DIRECTIVE
Edit the rows from the line with "Task: Click the search" up to and including the line with "pyautogui.click(x=85, y=61)": change "undo arrow" to "redo arrow" and leave everything else as is.
## Start DATA FOR THIS EXERCISE
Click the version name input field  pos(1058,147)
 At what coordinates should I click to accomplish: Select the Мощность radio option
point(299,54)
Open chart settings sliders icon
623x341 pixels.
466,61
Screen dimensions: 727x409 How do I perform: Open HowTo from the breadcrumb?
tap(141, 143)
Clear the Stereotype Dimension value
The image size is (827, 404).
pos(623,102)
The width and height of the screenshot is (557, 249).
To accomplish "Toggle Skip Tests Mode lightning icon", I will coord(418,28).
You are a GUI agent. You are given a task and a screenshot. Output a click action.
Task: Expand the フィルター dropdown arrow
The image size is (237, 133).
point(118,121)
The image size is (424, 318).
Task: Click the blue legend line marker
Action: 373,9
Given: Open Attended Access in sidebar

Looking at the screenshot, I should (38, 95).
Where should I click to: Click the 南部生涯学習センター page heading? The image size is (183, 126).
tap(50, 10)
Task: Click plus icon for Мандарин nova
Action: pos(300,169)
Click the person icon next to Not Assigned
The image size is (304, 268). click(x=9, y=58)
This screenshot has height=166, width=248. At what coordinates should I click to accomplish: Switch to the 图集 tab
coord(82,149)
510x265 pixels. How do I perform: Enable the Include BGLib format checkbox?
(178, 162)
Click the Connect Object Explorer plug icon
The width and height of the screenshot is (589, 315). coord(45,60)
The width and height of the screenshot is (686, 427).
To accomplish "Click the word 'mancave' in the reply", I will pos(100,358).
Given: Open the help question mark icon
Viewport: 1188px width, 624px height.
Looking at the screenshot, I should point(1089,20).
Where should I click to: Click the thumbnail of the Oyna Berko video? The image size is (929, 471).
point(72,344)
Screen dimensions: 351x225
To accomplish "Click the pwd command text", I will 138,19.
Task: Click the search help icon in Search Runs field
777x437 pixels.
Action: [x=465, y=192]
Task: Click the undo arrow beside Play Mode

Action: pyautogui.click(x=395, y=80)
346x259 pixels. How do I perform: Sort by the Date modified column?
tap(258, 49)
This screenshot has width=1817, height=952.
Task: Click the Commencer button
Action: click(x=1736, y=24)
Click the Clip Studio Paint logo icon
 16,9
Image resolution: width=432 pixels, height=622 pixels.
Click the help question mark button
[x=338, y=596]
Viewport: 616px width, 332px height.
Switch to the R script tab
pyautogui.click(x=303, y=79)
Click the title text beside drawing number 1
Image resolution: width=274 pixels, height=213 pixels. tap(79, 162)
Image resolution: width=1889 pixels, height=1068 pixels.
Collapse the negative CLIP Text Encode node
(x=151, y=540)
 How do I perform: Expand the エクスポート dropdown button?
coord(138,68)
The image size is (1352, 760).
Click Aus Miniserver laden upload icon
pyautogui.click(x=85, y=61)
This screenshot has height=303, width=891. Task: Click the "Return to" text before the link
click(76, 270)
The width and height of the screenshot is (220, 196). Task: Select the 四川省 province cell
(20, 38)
## End DATA FOR THIS EXERCISE
FINISHED TASK
Task: Click the search help icon in Search Runs field
777x437 pixels.
Action: [x=465, y=192]
Task: Click the redo arrow beside Play Mode

Action: pyautogui.click(x=395, y=80)
346x259 pixels. How do I perform: Sort by the Date modified column?
tap(258, 49)
This screenshot has width=1817, height=952.
Task: Click the Commencer button
Action: click(x=1736, y=24)
Click the Clip Studio Paint logo icon
 16,9
Image resolution: width=432 pixels, height=622 pixels.
Click the help question mark button
[x=338, y=596]
Viewport: 616px width, 332px height.
Switch to the R script tab
pyautogui.click(x=303, y=79)
Click the title text beside drawing number 1
Image resolution: width=274 pixels, height=213 pixels. tap(79, 162)
Image resolution: width=1889 pixels, height=1068 pixels.
Collapse the negative CLIP Text Encode node
(x=151, y=540)
 How do I perform: Expand the エクスポート dropdown button?
coord(138,68)
The image size is (1352, 760).
Click Aus Miniserver laden upload icon
pyautogui.click(x=85, y=61)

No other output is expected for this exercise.